Vacina nasal anticovid: Incor pede autorização para testes em humanos
Desenvolvimento brasileiro é inédito no mundo. Testes devem começar em janeiro de 2022
O Instituto do Coração do Hospital das Clínicas da Faculdade de Medicina da USP (InCor) solicitou à Agência Nacional de Vigilância Sanitária (Anvisa), nesta 5ª feira (21.out), uma autorização para iniciar os testes clínicos em humanos da vacina em spray contra a covid-19. A nova geração de imunizantes será capaz de estimular a produção de anticorpos do tipo IgA na porta de entrada do coronavírus, o que pode ajudar a frear sua alta capacidade de transmissão.
+ Leia as últimas notícias no portal SBT News
O objetivo é que os testes sejam iniciados em janeiro de 2022 com 280 voluntários. "Como a maioria da população brasileira está imunizada, iremos recrutar voluntários já vacinados contra covid-19 e com isto poderemos analisar o efeito de potencializar a resposta imune", esclarece o pesquisador chefe do estudo, Jorge Kalil, diretor do Laboratório de Imunologia do InCor e professor Titular da FMUSP.
Os participantes serão distribuídos em 7 grupos, sendo que seis deles tomarão doses diferentes entre si, para testar a melhor dosagem, e o último receberá apenas placebo. As duas primeiras fases dessa etapa clínica terão duração de até três meses e contemplarão a análise de segurança, a resposta imune e o esquema vacinal (dose) mais adequado.
"Estamos esperançosos nos resultados clínicos desta vacina em spray, pois todos os testes que nos propomos a fazer têm nos mostrado importantes conquistas no combate ao vírus", diz o pesquisador.
O imunizante de fácil aplicação está sendo desenvolvido pelo Laboratório de Imunologia do InCor em parceria com a Universidade Federal de São Paulo (Unifesp) e das seguintes unidades da USP: Faculdade de Medicina, Instituto de Ciências Biomédica e Faculdade de Ciências Farmacêuticas.
Por que spray nasal?
Segundo os pesquisadores, cada tipo de vírus escolhe uma 'porta de entrada' no organismo. Kalil explica que o Sars-Cov-2 entra no organismo pelo nariz, infectando a mucosa. "O nosso foco é criar uma vacina que atue diretamente no sistema respiratório, fortalecendo a resposta imune de toda essa região, de forma a evitar a cadeia de infecção do indivíduo, desenvolvimento da doença e transmissão para outras pessoas."

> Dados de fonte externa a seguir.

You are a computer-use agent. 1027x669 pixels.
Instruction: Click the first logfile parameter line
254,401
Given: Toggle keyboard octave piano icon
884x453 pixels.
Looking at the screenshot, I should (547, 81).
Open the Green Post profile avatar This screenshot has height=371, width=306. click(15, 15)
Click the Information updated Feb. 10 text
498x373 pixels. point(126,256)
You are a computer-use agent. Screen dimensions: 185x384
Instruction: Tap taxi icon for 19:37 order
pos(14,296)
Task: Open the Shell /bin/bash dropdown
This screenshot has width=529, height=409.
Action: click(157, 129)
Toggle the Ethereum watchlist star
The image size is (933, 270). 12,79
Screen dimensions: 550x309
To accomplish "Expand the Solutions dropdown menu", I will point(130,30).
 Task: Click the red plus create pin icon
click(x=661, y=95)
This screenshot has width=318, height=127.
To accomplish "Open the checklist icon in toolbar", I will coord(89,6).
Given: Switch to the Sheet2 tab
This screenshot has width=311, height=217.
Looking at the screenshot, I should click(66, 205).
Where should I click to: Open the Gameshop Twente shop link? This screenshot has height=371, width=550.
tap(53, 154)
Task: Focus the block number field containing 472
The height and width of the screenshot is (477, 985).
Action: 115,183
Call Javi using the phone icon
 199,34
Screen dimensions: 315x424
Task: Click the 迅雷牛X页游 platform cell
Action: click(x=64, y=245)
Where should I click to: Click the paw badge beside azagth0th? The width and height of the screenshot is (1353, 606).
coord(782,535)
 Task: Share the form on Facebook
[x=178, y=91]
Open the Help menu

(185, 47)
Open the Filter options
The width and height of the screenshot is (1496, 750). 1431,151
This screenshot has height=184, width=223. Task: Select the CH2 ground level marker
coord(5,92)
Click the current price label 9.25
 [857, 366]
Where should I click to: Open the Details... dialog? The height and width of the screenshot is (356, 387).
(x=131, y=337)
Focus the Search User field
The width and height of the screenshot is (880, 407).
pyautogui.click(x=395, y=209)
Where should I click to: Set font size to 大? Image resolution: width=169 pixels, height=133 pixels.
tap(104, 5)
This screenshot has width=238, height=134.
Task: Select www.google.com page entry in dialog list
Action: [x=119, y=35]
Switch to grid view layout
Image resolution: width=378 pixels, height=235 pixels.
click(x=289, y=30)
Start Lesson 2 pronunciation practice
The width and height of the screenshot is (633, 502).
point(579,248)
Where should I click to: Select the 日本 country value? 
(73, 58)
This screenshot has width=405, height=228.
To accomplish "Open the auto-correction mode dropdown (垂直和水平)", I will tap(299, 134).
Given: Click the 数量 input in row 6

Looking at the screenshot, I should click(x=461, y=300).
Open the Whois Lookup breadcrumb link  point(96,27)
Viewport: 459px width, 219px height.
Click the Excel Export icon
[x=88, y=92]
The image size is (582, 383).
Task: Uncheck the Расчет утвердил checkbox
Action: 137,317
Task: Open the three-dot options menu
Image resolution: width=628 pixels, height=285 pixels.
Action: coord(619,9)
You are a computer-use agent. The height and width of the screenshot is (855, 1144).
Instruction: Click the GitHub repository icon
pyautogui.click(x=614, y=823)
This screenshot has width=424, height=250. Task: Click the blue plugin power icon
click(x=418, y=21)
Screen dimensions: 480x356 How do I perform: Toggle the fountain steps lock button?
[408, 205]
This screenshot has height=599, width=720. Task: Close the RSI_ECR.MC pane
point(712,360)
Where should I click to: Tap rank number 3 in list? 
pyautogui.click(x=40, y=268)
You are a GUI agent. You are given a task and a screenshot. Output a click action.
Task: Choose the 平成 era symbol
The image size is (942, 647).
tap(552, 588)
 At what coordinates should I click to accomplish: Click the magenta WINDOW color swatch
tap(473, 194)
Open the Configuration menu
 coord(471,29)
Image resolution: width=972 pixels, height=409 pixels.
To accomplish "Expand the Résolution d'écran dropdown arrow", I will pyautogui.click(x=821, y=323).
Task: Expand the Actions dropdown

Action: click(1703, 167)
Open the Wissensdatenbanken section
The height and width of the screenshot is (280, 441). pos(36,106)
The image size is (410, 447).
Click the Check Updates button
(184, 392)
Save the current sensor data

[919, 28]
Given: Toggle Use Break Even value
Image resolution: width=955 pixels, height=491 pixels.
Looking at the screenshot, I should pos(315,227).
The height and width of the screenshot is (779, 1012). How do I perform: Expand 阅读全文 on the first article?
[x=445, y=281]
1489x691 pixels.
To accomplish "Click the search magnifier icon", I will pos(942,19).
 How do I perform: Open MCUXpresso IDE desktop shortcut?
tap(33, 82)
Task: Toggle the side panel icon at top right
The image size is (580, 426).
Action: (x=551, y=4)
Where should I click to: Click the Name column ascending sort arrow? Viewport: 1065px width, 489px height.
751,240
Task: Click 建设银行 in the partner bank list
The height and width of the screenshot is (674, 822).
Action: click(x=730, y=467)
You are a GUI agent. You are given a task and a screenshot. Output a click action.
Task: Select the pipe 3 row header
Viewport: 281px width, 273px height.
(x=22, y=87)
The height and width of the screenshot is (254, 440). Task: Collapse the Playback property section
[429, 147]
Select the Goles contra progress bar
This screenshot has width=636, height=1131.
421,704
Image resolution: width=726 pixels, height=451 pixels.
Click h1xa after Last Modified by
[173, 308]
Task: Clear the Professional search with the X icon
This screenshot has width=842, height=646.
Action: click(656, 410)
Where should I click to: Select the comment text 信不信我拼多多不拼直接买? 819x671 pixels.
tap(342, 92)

Ainda em relação à diferença de atuação das vacinas, a imunologista e docente da Escola Paulista de Medicina da Unifesp (EPM/Unifesp) Daniela Santoro esclarece que as vacinas que atualmente são aplicadas no braço estimulam a produção de anticorpos dos tipos IgM e IgG, que circulam livremente no sangue e no plasma. "Elas são muito eficazes no combate ao vírus e, sem dúvidas, são grande responsáveis pela queda no número de internações e de óbitos, mas ainda enfrentam o desafio de barrar a grande capacidade de transmissão. É nesse aspecto que entram as chamadas vacinas de segunda geração, como as de spray nasal", afirma.
Para combater as doenças respiratórias, os anticorpos ideais são os do tipo IgA, produzidos nas mucosas, presentes em grandes quantidades nesses locais e muito mais específicos para atacar patógenos como o coronavírus.
"As novas vacinas devem atuar como mecanismos de defesa nessas portas de entrada, reforçando o que o nosso organismo já faz de forma muito inteligente. Os estudos caminham nesse sentido e acreditamos que essa nova geração de imunizante seja capaz de frear a transmissão do vírus, com potencial para conter a pandemia", conclui Daniela.
Diferente das vacinas atuais, que usam a proteína spike para induzir a resposta imune do organismo, a vacina do InCor utiliza peptídios sequenciais (biomoléculas formadas pela ligação de dois ou mais aminoácidos) derivados de proteínas que compõe o vírus. Para fazer a administração pelas vias aéreas superiores, os pesquisadores desenvolveram uma formulação também inédita. A proteína vacinal é inserida em nanopartículas capazes de atravessar a barreira de cílios e muco presentes no nariz, chegando às células.
"O coronavírus vai persistir na sociedade. Sabe-se que as vacinas atualmente em uso não garantem a proteção por longos períodos, sendo necessário um reforço vacinal", arremata Kalil.